• _What needs to be done_
What is needed is a faithful copy of all the records.

Stored records
★ ★ ★

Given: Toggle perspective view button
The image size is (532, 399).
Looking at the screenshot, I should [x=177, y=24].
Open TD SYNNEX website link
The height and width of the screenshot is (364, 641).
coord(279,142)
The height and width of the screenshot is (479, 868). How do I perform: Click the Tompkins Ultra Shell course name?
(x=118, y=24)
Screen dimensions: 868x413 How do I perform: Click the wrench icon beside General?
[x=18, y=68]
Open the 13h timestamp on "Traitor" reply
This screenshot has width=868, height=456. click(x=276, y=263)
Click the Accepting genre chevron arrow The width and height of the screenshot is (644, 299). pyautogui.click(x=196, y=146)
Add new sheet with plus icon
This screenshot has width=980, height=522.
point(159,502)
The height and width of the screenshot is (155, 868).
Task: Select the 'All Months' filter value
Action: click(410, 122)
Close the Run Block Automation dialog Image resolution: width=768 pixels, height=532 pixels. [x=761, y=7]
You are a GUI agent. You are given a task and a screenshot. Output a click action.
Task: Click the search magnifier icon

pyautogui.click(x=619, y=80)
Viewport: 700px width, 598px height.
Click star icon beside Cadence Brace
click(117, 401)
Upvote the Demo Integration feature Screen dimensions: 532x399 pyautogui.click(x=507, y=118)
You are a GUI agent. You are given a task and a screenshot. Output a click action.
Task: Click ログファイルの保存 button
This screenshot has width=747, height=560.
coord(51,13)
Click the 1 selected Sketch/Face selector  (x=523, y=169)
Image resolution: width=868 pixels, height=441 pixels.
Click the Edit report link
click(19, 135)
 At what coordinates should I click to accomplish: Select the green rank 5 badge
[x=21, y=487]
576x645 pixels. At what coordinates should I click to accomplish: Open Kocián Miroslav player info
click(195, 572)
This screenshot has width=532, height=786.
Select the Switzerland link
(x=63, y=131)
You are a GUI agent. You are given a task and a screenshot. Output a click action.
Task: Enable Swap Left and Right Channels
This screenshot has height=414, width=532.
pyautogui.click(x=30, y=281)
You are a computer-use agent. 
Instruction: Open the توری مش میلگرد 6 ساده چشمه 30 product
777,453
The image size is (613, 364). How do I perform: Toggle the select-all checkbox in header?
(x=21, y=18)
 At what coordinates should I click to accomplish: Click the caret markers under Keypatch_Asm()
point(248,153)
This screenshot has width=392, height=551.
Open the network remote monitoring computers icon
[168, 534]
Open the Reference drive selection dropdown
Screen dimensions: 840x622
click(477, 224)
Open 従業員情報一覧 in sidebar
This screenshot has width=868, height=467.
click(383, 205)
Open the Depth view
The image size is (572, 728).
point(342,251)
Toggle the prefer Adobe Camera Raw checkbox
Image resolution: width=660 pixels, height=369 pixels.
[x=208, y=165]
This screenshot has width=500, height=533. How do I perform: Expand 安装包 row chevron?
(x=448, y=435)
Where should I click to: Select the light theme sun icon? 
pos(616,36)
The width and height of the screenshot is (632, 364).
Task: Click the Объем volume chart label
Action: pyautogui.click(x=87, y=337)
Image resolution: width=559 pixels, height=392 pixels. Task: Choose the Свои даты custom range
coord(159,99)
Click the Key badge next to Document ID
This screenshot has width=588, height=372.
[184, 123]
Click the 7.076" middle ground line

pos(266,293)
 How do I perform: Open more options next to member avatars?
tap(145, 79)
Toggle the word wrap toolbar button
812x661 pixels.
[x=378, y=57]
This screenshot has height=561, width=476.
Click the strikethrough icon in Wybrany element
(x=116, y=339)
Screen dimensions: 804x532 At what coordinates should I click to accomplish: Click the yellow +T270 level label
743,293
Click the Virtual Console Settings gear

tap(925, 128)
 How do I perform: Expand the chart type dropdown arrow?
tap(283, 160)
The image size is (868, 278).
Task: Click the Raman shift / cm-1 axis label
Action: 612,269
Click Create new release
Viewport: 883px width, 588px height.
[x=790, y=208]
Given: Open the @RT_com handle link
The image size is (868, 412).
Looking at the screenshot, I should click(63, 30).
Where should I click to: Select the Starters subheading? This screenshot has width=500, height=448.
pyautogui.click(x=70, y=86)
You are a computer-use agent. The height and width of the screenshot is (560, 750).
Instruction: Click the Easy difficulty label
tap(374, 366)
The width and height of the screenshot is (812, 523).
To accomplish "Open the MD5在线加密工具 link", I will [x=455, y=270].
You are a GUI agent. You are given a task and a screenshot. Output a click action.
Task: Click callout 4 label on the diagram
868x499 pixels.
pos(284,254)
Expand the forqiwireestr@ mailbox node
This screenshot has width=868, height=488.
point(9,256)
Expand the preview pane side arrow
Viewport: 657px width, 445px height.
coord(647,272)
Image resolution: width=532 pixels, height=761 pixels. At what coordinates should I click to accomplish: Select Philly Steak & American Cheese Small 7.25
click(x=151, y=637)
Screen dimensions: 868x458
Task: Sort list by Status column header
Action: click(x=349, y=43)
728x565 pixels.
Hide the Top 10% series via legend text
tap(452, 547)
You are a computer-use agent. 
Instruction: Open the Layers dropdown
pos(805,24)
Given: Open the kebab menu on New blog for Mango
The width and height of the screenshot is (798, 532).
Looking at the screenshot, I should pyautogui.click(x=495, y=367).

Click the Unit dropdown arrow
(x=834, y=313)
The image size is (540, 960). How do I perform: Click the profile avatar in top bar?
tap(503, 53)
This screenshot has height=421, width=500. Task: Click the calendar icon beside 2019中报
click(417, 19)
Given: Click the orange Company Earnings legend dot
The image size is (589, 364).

★ ★ ★

• _Exercise output_
Given: Toggle perspective view button
The image size is (532, 399).
Looking at the screenshot, I should [x=177, y=24].
Open TD SYNNEX website link
The height and width of the screenshot is (364, 641).
coord(279,142)
The height and width of the screenshot is (479, 868). How do I perform: Click the Tompkins Ultra Shell course name?
(x=118, y=24)
Screen dimensions: 868x413 How do I perform: Click the wrench icon beside General?
[x=18, y=68]
Open the 13h timestamp on "Traitor" reply
This screenshot has width=868, height=456. click(x=276, y=263)
Click the Accepting genre chevron arrow The width and height of the screenshot is (644, 299). pyautogui.click(x=196, y=146)
Add new sheet with plus icon
This screenshot has width=980, height=522.
point(159,502)
The height and width of the screenshot is (155, 868).
Task: Select the 'All Months' filter value
Action: click(410, 122)
Close the Run Block Automation dialog Image resolution: width=768 pixels, height=532 pixels. [x=761, y=7]
You are a GUI agent. You are given a task and a screenshot. Output a click action.
Task: Click the search magnifier icon

pyautogui.click(x=619, y=80)
Viewport: 700px width, 598px height.
Click star icon beside Cadence Brace
click(117, 401)
Upvote the Demo Integration feature Screen dimensions: 532x399 pyautogui.click(x=507, y=118)
You are a GUI agent. You are given a task and a screenshot. Output a click action.
Task: Click ログファイルの保存 button
This screenshot has width=747, height=560.
coord(51,13)
Click the 1 selected Sketch/Face selector  (x=523, y=169)
Image resolution: width=868 pixels, height=441 pixels.
Click the Edit report link
click(19, 135)
 At what coordinates should I click to accomplish: Select the green rank 5 badge
[x=21, y=487]
576x645 pixels. At what coordinates should I click to accomplish: Open Kocián Miroslav player info
click(195, 572)
This screenshot has width=532, height=786.
Select the Switzerland link
(x=63, y=131)
You are a GUI agent. You are given a task and a screenshot. Output a click action.
Task: Enable Swap Left and Right Channels
This screenshot has height=414, width=532.
pyautogui.click(x=30, y=281)
You are a computer-use agent. 
Instruction: Open the توری مش میلگرد 6 ساده چشمه 30 product
777,453
The image size is (613, 364). How do I perform: Toggle the select-all checkbox in header?
(x=21, y=18)
 At what coordinates should I click to accomplish: Click the caret markers under Keypatch_Asm()
point(248,153)
This screenshot has width=392, height=551.
Open the network remote monitoring computers icon
[168, 534]
Open the Reference drive selection dropdown
Screen dimensions: 840x622
click(477, 224)
Open 従業員情報一覧 in sidebar
This screenshot has width=868, height=467.
click(383, 205)
Open the Depth view
The image size is (572, 728).
point(342,251)
Toggle the prefer Adobe Camera Raw checkbox
Image resolution: width=660 pixels, height=369 pixels.
[x=208, y=165]
This screenshot has width=500, height=533. How do I perform: Expand 安装包 row chevron?
(x=448, y=435)
Where should I click to: Select the light theme sun icon? 
pos(616,36)
The width and height of the screenshot is (632, 364).
Task: Click the Объем volume chart label
Action: pyautogui.click(x=87, y=337)
Image resolution: width=559 pixels, height=392 pixels. Task: Choose the Свои даты custom range
coord(159,99)
Click the Key badge next to Document ID
This screenshot has width=588, height=372.
[184, 123]
Click the 7.076" middle ground line

pos(266,293)
 How do I perform: Open more options next to member avatars?
tap(145, 79)
Toggle the word wrap toolbar button
812x661 pixels.
[x=378, y=57]
This screenshot has height=561, width=476.
Click the strikethrough icon in Wybrany element
(x=116, y=339)
Screen dimensions: 804x532 At what coordinates should I click to accomplish: Click the yellow +T270 level label
743,293
Click the Virtual Console Settings gear

tap(925, 128)
 How do I perform: Expand the chart type dropdown arrow?
tap(283, 160)
The image size is (868, 278).
Task: Click the Raman shift / cm-1 axis label
Action: 612,269
Click Create new release
Viewport: 883px width, 588px height.
[x=790, y=208]
Given: Open the @RT_com handle link
The image size is (868, 412).
Looking at the screenshot, I should click(63, 30).
Where should I click to: Select the Starters subheading? This screenshot has width=500, height=448.
pyautogui.click(x=70, y=86)
You are a computer-use agent. The height and width of the screenshot is (560, 750).
Instruction: Click the Easy difficulty label
tap(374, 366)
The width and height of the screenshot is (812, 523).
To accomplish "Open the MD5在线加密工具 link", I will [x=455, y=270].
You are a GUI agent. You are given a task and a screenshot. Output a click action.
Task: Click callout 4 label on the diagram
868x499 pixels.
pos(284,254)
Expand the forqiwireestr@ mailbox node
This screenshot has width=868, height=488.
point(9,256)
Expand the preview pane side arrow
Viewport: 657px width, 445px height.
coord(647,272)
Image resolution: width=532 pixels, height=761 pixels. At what coordinates should I click to accomplish: Select Philly Steak & American Cheese Small 7.25
click(x=151, y=637)
Screen dimensions: 868x458
Task: Sort list by Status column header
Action: click(x=349, y=43)
728x565 pixels.
Hide the Top 10% series via legend text
tap(452, 547)
You are a computer-use agent. 
Instruction: Open the Layers dropdown
pos(805,24)
Given: Open the kebab menu on New blog for Mango
The width and height of the screenshot is (798, 532).
Looking at the screenshot, I should pyautogui.click(x=495, y=367).

Click the Unit dropdown arrow
(x=834, y=313)
The image size is (540, 960). How do I perform: Click the profile avatar in top bar?
tap(503, 53)
This screenshot has height=421, width=500. Task: Click the calendar icon beside 2019中报
click(417, 19)
Given: Click the orange Company Earnings legend dot
The image size is (589, 364).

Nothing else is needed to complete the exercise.